Hoegh-Guldberg, who is repeatedly used by the IPCC as one of their sages, continues to dismiss coral’s ability to rapidly adapt arguing, “current rates of change are unprecedented in the past 65 Ma [million years] if not 300 Ma.” This is extremist nonsense and calls into question his scientific credibility. Jim Steele has demonstrated the false evidence Hoegh-Guldberg has used (and effectively admitted such). The phenomenon of mass spawning was also only ‘discovered’ in the 1980s (Harrison et al. 1984). But spawning must have existed for hundreds of millions of years before humans discovered it, otherwise corals would not exist. Likewise, with bleaching. It is yet another example of deliberate scientific distortion and an abandonment of ethical behaviour.

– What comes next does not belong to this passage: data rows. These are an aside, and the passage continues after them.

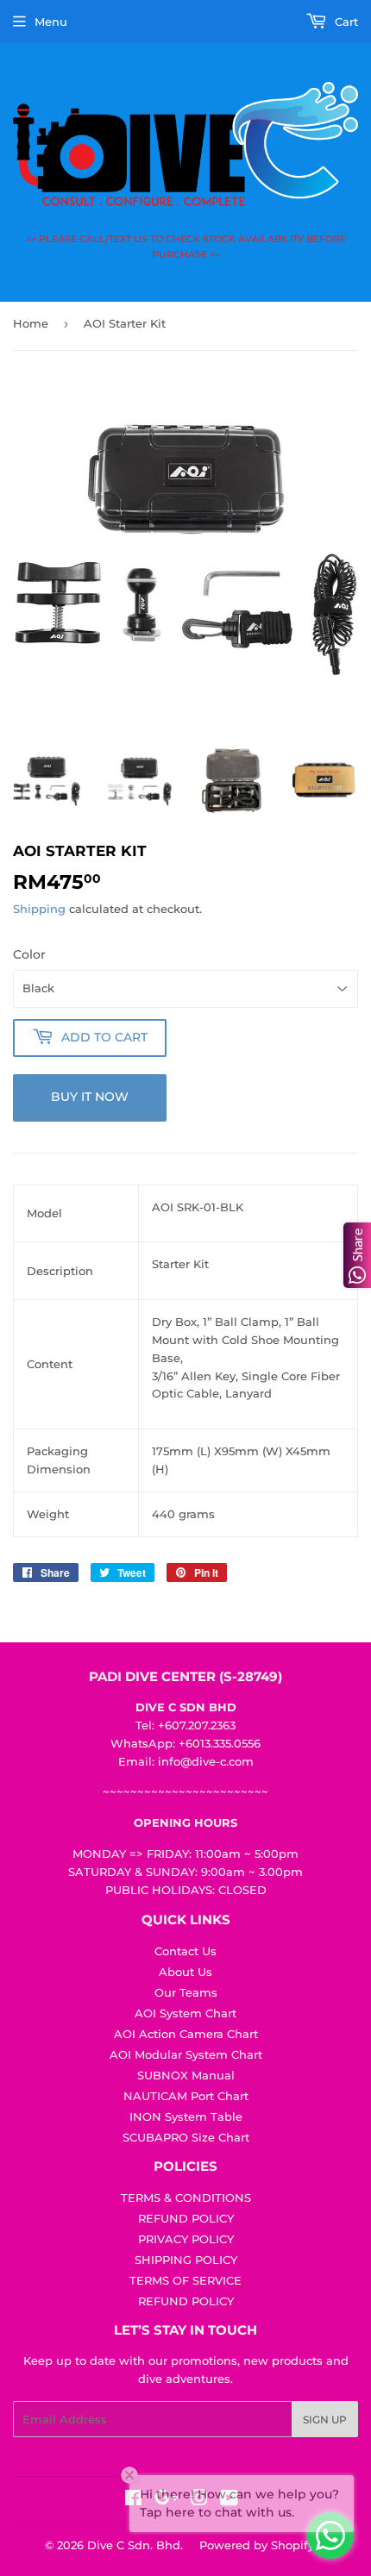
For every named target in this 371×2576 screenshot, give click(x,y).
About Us (185, 1972)
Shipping (39, 909)
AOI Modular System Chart (186, 2054)
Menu (51, 21)
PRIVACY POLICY (186, 2239)
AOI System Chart (185, 2013)
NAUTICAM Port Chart (185, 2096)
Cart (344, 21)
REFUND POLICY (186, 2218)
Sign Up (325, 2419)
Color (29, 954)
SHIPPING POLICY (186, 2260)
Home (30, 323)
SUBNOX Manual (186, 2075)
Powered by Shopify (256, 2545)
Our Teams (185, 1992)
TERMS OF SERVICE (185, 2280)
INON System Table (185, 2116)
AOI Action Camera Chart (186, 2034)
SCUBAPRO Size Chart (186, 2137)
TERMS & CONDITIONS (186, 2197)
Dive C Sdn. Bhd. (135, 2545)
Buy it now (90, 1096)
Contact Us (185, 1951)
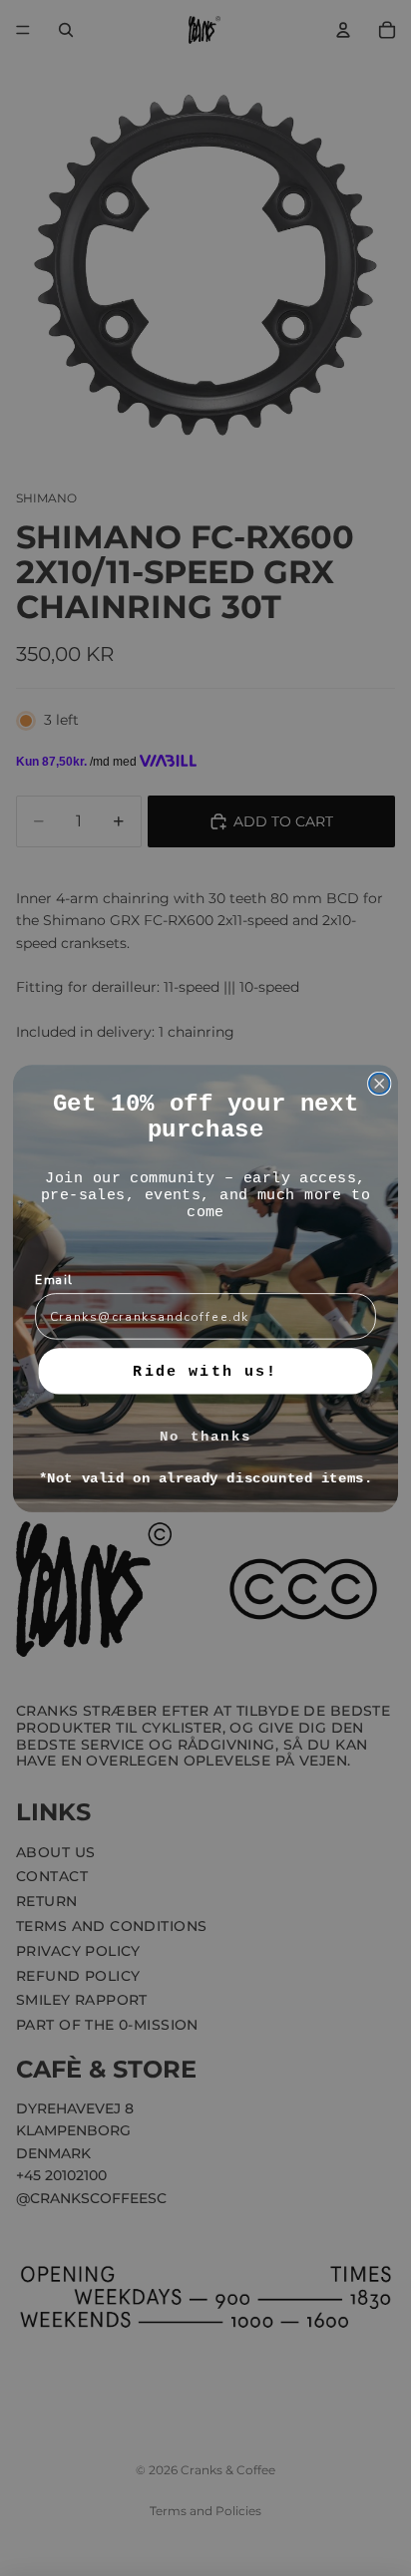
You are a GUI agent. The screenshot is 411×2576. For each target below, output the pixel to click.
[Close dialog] (379, 1083)
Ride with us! (205, 1370)
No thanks (206, 1436)
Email (54, 1279)
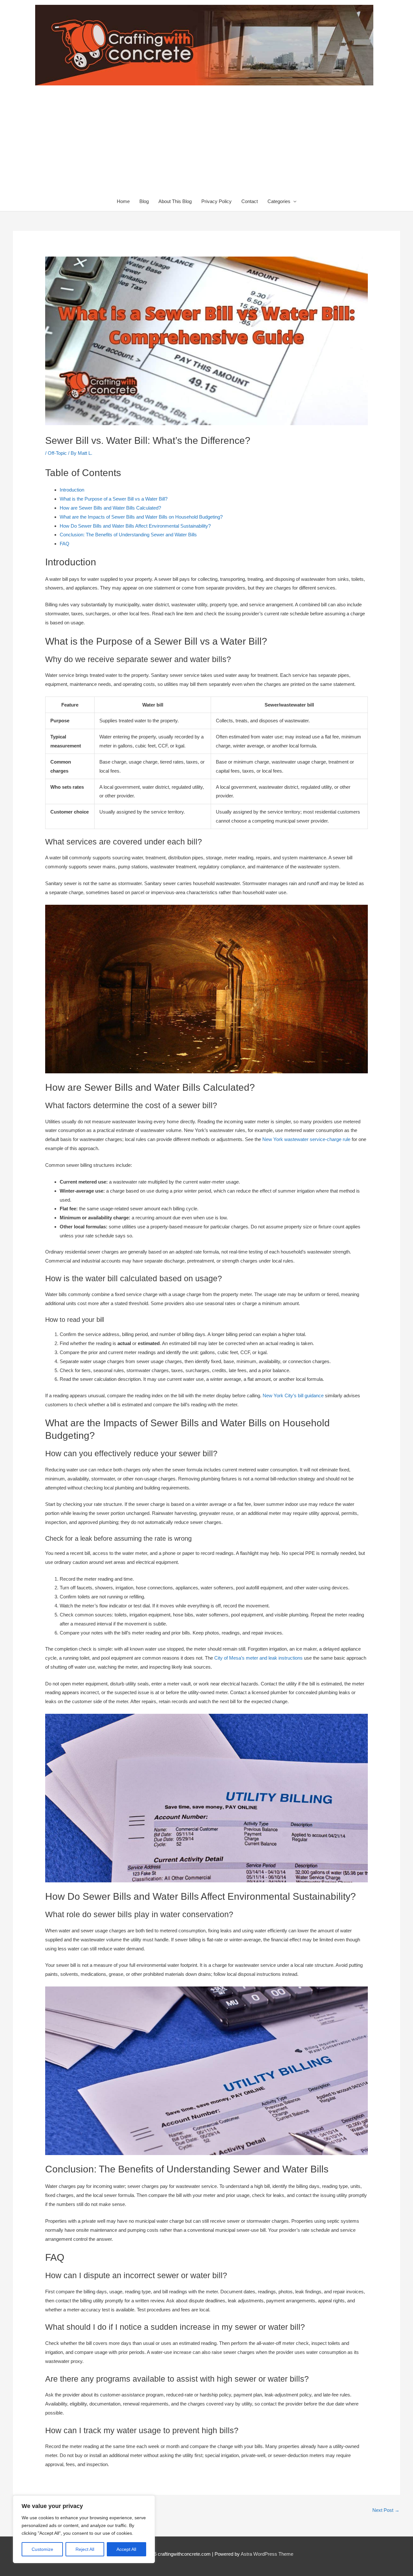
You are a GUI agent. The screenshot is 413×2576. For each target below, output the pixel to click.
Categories (278, 201)
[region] (84, 2529)
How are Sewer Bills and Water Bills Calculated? (110, 508)
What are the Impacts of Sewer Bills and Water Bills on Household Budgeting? (141, 517)
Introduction (72, 490)
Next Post (385, 2510)
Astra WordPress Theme (267, 2554)
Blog (144, 201)
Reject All (85, 2549)
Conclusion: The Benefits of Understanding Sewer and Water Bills (128, 534)
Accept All (126, 2549)
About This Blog (175, 201)
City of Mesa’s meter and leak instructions (258, 1658)
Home (123, 201)
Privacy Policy (216, 201)
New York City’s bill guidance (293, 1395)
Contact (249, 201)
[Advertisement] (206, 143)
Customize (42, 2549)
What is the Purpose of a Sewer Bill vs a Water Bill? (113, 499)
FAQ (64, 543)
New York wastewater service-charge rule (306, 1139)
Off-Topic (57, 453)
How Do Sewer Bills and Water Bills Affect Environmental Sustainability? (135, 526)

It has got to the point where the mere mention of the word is sufficient to denote doom and gloom. That reprobate Attenborough, in a long rambling discourse to the UK Parliamentary Business, Energy, and Industrial Strategy Committee in July 2019, blamed the UK for climate change. He stated that the British people must bear the greatest cost of green policies because our ancestors developed fossil fuels first. ‘Britain started the problem’, he said. ‘It was the Industrial Revolution that started here, based on burning coal.’ For Attenborough, it seems that the Industrial Revolution was a crime for which people at the time must be condemned, simply for wanting a better and longer life and not die young by breathing in toxic fumes from the ‘renewable’ energy of wood and whale oil. For their apparently thoughtless behaviour (in saving lots of forests and whales) we must now pay. As an aside on all the terrible things happening, he commented how he had been to the GBR and ‘seen all the bleaching’. Not one MP commented or queried him, such is the complicit behaviour of our leaders.